As I think I mentioned in another post I have recently re-joined IBM and part of my normal onboarding activity would be to get access to the corporate Azure subscription for testing etc. However, I have not got around to doing this as yet. This has not been a problem up to now as I have a personal account (although this does have a fixed limit) and I have also been taking advantage of the time boxed subscriptions that come with some of the MS Learning content.
Anyway, today I wanted to try something out in PowerShell and what I normally do (for development usage only, I would hasten to add) is store the relevant username and password as variables and pass the credential object as a variable in the Connect-AzAccount command. However, when I tried this with my personal account I received the following error/warning and was not able to connect.
‘Unable to acquire token for tenant ‘organization’ with error ‘usernamepasswordcredential authentication failed: ROPC does not support MSA account.

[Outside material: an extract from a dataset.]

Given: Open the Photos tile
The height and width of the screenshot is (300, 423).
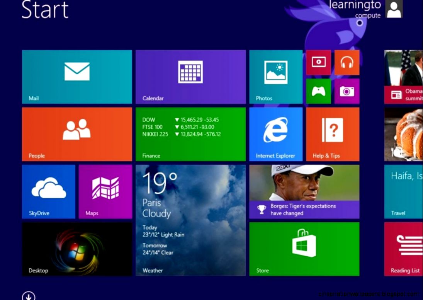Looking at the screenshot, I should pos(276,77).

Connect-AzAccount : UsernamePasswordCredential authentication failed: ROPC does not support MSA accounts. See https://aka.ms/msal-net-ropc for
details.
At line:8 char:1 Connect-AzAccount -Credential $credentialObejct
This same error occurs if you use the Get-Credential command directly as well as creating a credential object. It appears that this is something to do with how the PSCredential/Get-Credential object/command handles personal accounts. The only way I was able to authenticate using a personal account in this way is to use the command without credentials and authenticate via the browser, which is a little clunky and time consuming.
As I do not want to enter my username and password every time I want to log in via PowerShell I ended up adding an organisational account to my personal tenant. I then used this organisational account when authenticating via PowerShell and at this point the PowerShell command started working as expected.